原題『Die Wannseekonferenz(ヴァンゼー会議)』
2022年・ドイツ
この映画については原題がそのままあらすじとなる。1942年1月20日、ナチ政権下ドイツにおいて、ユダヤ人問題の「最終的解決(die Endlösung der Judenfrage)」のために15名のナチ高官が参加した「ヴァンゼー会議」の様子を、実際の議事録に基づき、再現しようとしたのがこの映画である。
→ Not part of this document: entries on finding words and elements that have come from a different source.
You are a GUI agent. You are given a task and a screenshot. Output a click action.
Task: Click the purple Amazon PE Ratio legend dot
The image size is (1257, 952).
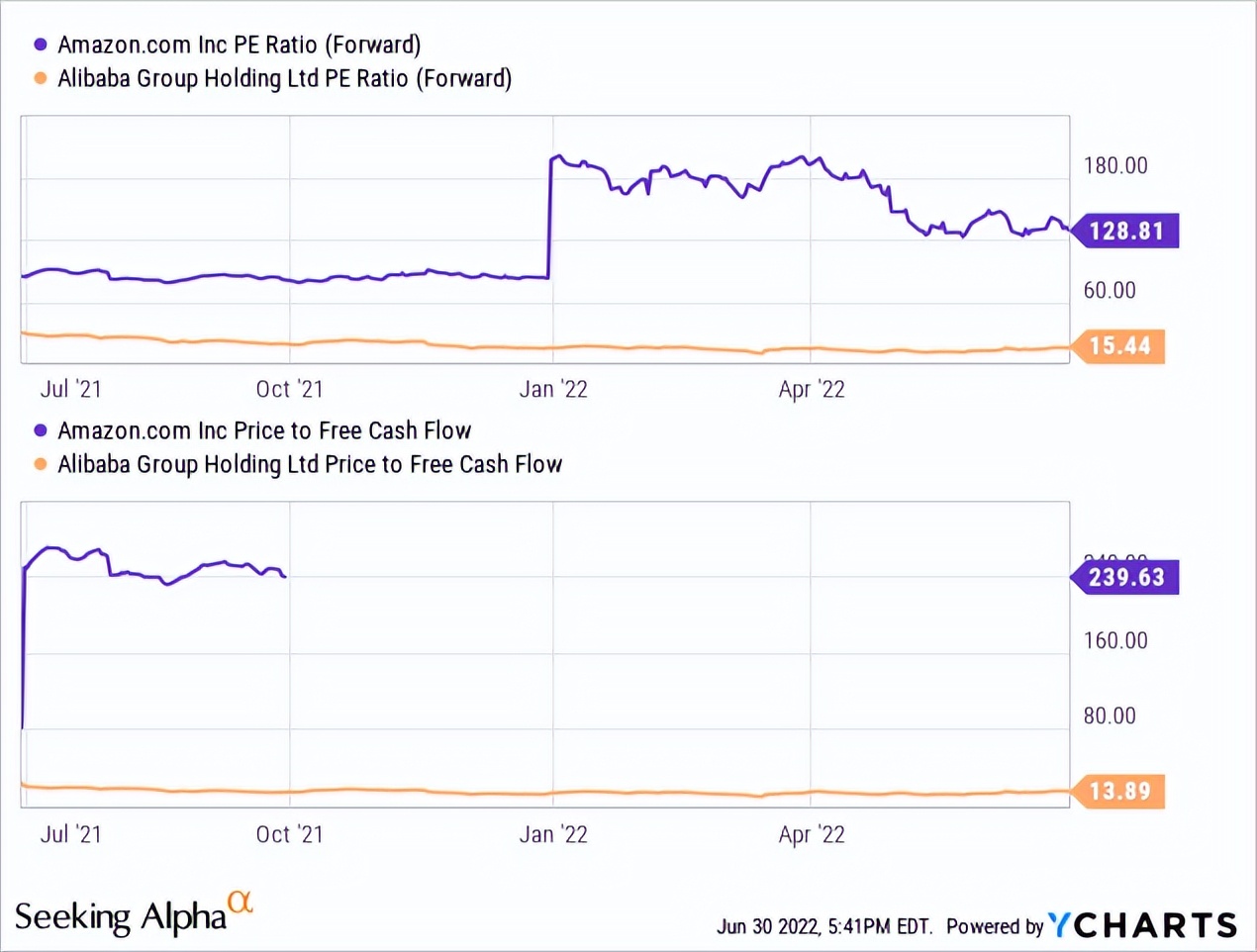point(41,45)
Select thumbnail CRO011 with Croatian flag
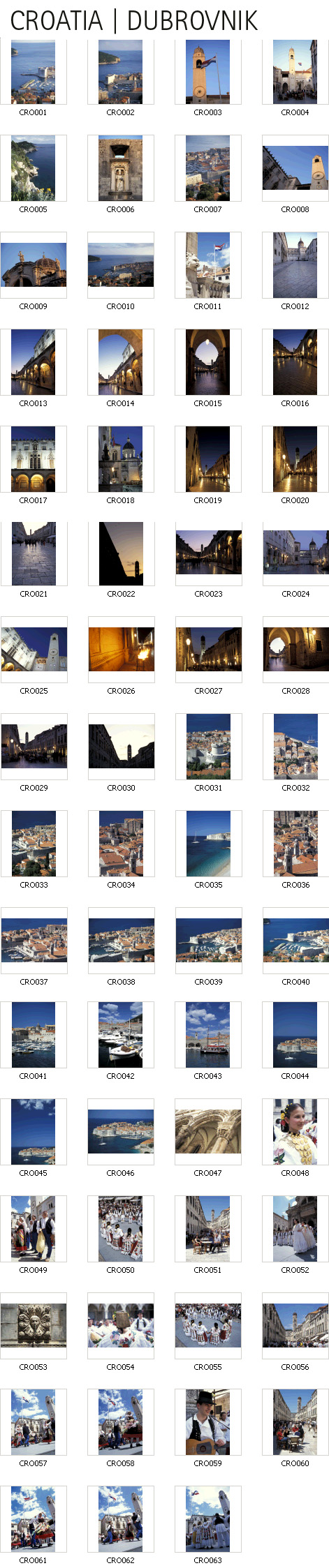329x1568 pixels. click(207, 265)
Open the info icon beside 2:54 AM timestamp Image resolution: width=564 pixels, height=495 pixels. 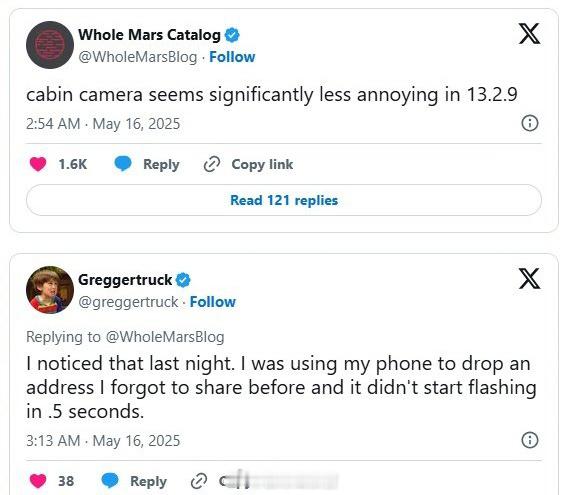pos(529,123)
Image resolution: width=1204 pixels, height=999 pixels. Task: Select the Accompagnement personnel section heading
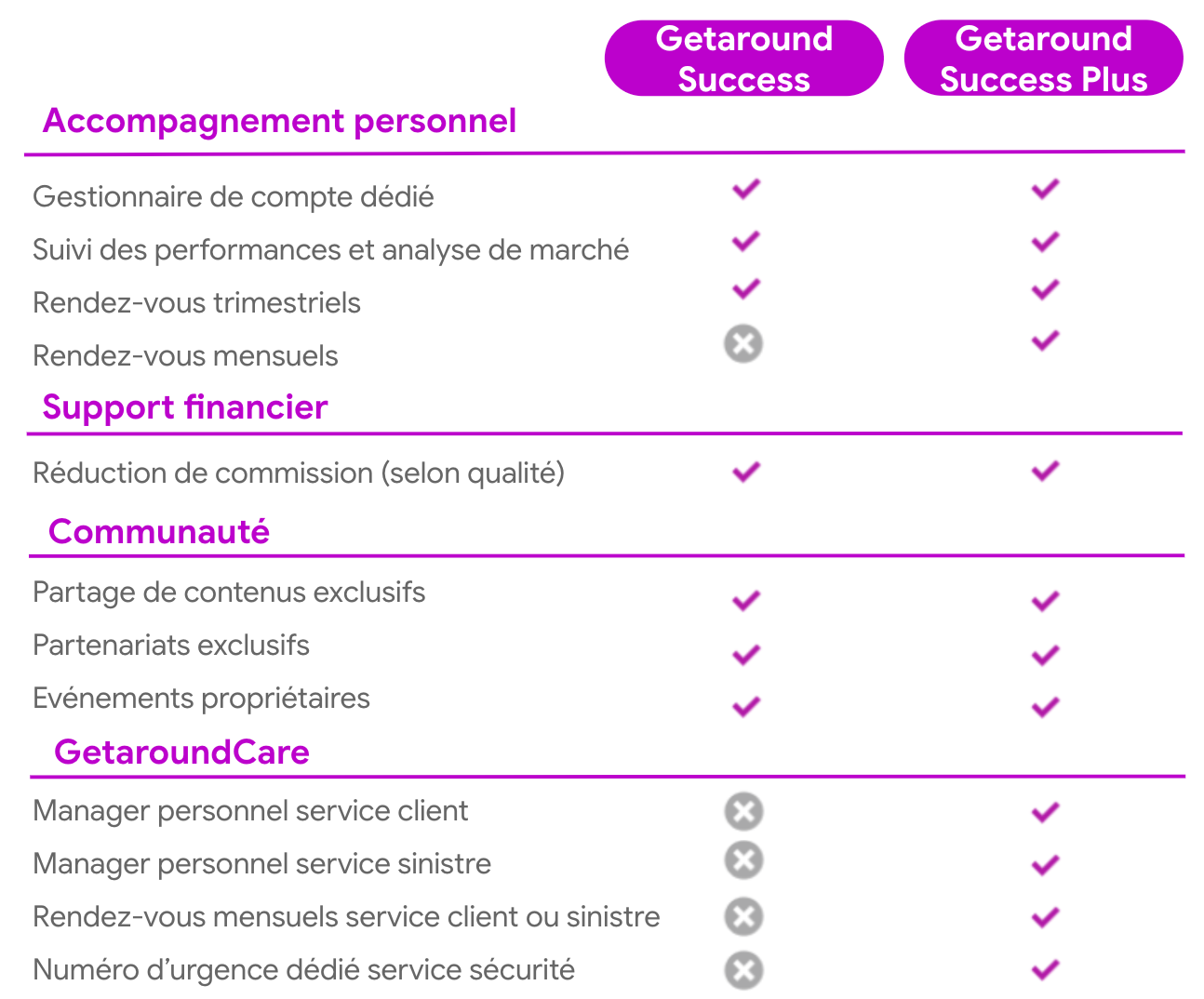279,121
本編自体に劇的な展開はなく、高官たちがドイツ領内のユダヤ人にどう対処するかを話し合うの様子ばかりが淡々と描かれる。
この会議には、ベーメン・メーレン保護領(チェコ)統治にも関与するナチ親衛隊(以下SS)大将のラインハルト・ハイドリヒを中心に、関係省庁の官僚や、ポーランドをはじめとする東部占領地域の統治に関与する人々、SSのユダヤ人殺害の実働部隊である行動部隊(Einsatzgruppen)の関係者などが参加しており、彼らはそれぞれの利害を調整しながら、やり場を失ったユダヤ人の問題をどのように解決するか、互いの腹の内を探り合い、場の空気を読みながら検討していく。
本作品で特に目を引いたのが、SS中佐のアドルフ・アイヒマンと内務省次官のヴィルヘルム・シュトゥッカートである。この2人はあの会議の中でも特にロジカルで、所謂「エビデンス」を重視して論を展開していたのが印象的だった。
「悪の凡庸さ」を象徴する人物として有名なアイヒマンだが、この会議における彼は、仕事のできる中間管理職として描かれている。
自分の上司であるハイドリヒを数値や図といったデータで的確にサポートしつつ、部下の労務環境への気配りも忘れない。実際にチームにいたらとても助かるだろう男なのだ。ただ、彼はモラルが欠如しており*1、「効率的」すぎるユダヤ人移送計画はあまりにも隙がなく、淡々と開陳されるがゆえに非常に恐ろしく感じられた。
シュトゥッカートは、ユダヤ人の権利を制限した1935年のニュルンベルク諸法の制定に関わった法律家でもあり、現行法(ニュルンベルク諸法)に基づいて反論を加える立ち回りをしていた。彼は特に「最終的解決の対象となるユダヤ人の規定」に関して厳しく追求する。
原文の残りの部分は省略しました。